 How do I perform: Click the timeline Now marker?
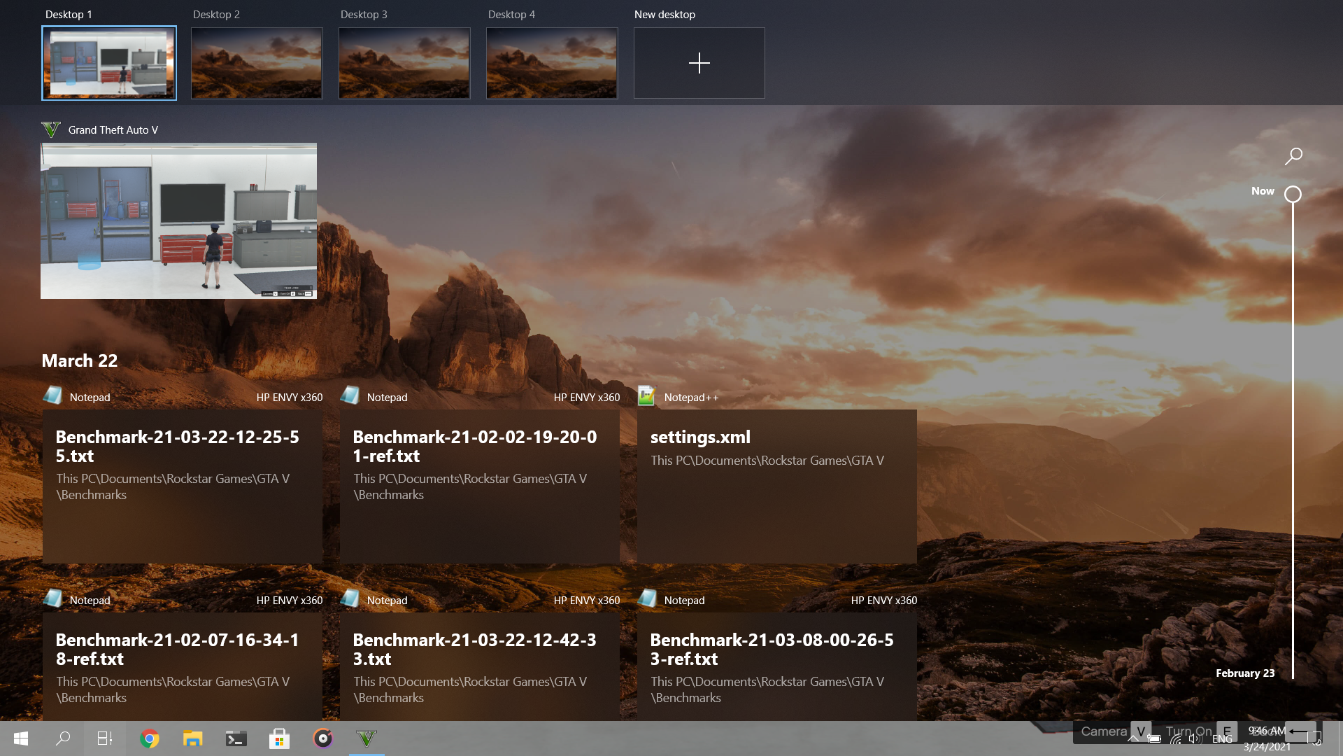pyautogui.click(x=1294, y=193)
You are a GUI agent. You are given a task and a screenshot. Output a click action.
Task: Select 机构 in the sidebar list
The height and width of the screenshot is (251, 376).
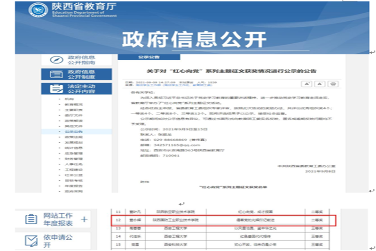pyautogui.click(x=69, y=99)
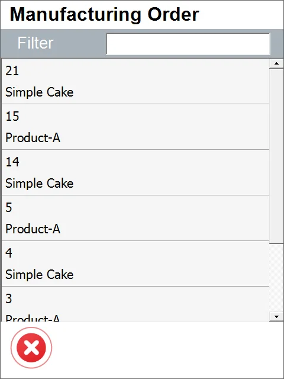Select order number 4

pyautogui.click(x=9, y=253)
━━━━━━━━━━━━━━━━━━━━
*ACTION ITEM*: Leave out the pictures and return the listing exactly.

*FINAL ANSWER*:
 How do I perform: Click the timeline Now marker?
pyautogui.click(x=1294, y=193)
You are a GUI agent. You are given a task and a screenshot. Output a click action.
Task: Select 机构 in the sidebar list
The height and width of the screenshot is (251, 376).
pyautogui.click(x=69, y=99)
Select order number 4

pyautogui.click(x=9, y=253)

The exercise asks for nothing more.